Une table ronde riche, abordant de façon complémentaire des aspects extrêmement concrets des changements intervenus ou en cours : importance du maillage des salles de cinéma, force d’un réseau européen permettant à des acteurs disséminés géographiquement à l’échelle européenne de se rencontrer et bâtir des synergies, rôle du court métrage dans les parcours des réalisateurs comme des comédiens et opportunité des nouvelles technologies avec pour exemple d’actualité "Brefcinema", dédiée aux courts métrages accessibles sur smartphones. L’exemple réussi du changement de dimension d’ARTE montre là aussi l'opportunité du numérique pour développer de nouveaux modes de diffusion en regard des nouveaux usages.

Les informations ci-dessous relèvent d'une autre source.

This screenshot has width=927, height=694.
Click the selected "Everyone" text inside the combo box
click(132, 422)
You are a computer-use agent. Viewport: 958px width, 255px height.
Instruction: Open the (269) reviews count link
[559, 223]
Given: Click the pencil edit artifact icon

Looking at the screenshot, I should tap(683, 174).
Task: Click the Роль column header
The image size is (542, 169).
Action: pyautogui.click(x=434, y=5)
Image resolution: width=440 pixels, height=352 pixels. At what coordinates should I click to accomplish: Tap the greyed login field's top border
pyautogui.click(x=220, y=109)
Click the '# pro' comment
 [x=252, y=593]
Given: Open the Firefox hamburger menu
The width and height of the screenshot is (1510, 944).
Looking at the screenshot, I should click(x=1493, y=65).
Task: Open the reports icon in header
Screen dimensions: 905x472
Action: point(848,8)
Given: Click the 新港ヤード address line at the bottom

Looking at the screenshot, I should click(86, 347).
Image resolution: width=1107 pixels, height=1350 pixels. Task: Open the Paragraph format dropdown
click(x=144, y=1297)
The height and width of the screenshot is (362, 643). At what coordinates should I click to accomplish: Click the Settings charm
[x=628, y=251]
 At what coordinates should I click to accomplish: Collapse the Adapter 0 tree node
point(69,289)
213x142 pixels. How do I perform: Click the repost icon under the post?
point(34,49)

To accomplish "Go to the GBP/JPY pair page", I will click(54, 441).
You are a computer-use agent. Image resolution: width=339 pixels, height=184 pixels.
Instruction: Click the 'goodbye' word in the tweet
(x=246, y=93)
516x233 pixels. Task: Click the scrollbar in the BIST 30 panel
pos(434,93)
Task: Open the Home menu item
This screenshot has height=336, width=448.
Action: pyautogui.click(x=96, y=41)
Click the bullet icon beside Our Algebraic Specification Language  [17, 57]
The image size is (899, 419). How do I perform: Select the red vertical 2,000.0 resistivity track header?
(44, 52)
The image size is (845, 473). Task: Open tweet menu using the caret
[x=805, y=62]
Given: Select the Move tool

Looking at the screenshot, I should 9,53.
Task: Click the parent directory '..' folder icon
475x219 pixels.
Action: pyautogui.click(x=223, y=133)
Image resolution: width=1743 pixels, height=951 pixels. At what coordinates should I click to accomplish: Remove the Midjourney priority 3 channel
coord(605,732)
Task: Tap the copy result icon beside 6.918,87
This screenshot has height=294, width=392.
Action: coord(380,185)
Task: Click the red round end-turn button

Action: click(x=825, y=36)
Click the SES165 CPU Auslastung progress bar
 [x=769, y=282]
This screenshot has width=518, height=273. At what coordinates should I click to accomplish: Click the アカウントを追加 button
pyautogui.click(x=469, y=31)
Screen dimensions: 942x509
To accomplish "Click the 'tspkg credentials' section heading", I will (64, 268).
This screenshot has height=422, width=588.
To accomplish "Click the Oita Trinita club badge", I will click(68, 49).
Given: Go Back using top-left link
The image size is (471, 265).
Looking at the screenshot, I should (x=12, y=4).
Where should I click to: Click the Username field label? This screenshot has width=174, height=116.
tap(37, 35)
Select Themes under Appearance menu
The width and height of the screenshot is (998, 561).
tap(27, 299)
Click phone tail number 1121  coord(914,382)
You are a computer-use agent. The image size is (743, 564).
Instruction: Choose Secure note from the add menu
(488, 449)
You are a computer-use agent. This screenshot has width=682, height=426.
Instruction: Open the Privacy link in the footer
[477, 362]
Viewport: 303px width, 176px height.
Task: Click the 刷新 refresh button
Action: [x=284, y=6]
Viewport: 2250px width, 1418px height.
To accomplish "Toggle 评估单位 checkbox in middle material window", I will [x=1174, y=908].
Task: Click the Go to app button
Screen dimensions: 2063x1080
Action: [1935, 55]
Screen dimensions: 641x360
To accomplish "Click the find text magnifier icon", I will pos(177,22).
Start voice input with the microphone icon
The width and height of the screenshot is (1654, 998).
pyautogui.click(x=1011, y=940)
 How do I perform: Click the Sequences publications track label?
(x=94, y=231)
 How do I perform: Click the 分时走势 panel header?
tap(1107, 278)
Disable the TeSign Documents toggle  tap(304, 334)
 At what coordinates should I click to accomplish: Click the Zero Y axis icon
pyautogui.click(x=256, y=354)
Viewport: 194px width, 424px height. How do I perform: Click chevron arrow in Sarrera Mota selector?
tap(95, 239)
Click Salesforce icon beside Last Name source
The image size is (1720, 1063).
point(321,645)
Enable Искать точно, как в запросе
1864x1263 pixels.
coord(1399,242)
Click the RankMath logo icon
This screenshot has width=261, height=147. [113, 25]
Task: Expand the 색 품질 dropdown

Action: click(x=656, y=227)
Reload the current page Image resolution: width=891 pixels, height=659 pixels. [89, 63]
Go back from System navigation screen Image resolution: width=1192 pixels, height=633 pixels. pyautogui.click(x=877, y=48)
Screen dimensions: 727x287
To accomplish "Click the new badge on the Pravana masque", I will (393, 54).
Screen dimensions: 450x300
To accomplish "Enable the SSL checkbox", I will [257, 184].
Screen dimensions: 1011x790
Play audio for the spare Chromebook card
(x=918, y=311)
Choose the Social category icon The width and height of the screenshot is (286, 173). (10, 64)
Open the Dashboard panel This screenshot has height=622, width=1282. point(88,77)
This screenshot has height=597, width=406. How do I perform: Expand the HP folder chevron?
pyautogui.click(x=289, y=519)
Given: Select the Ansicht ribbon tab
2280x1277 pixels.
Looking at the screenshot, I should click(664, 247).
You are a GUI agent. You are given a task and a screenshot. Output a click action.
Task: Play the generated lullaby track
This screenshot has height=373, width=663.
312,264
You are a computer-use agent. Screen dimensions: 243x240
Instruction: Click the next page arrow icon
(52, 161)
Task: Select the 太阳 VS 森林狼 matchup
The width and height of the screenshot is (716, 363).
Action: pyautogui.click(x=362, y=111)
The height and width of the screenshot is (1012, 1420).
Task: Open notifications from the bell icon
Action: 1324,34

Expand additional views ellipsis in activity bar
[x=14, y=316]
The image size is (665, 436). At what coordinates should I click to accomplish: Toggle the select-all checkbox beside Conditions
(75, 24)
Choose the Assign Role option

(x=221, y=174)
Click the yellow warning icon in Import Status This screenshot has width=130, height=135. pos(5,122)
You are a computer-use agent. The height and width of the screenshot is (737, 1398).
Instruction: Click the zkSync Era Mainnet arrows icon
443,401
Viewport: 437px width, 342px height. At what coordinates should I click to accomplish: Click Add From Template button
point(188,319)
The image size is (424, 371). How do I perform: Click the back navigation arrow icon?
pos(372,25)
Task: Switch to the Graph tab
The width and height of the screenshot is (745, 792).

Enfin, Théo Drieu, créateur de la chaîne Youtube « Balade Mentale », Manon Bril, créatrice de la chaîne Youtube « C’est une autre histoire » et Dorian Bardavid, chef du bureau Ligne produits « Grand public » au Service du Numérique du ministère de la Culture ont illustré par leurs diverses expériences le monde de la vulgarisation culturelle et scientifique en ligne, reflet des nouveaux usages et de l’appétence croissante du public pour les contenus vidéos. 

Les auditrices et les auditeurs de la troisième session se retrouveront les 13 et 14 janvier 2022 pour un module à Bordeaux consacré aux politiques de soutien à la création.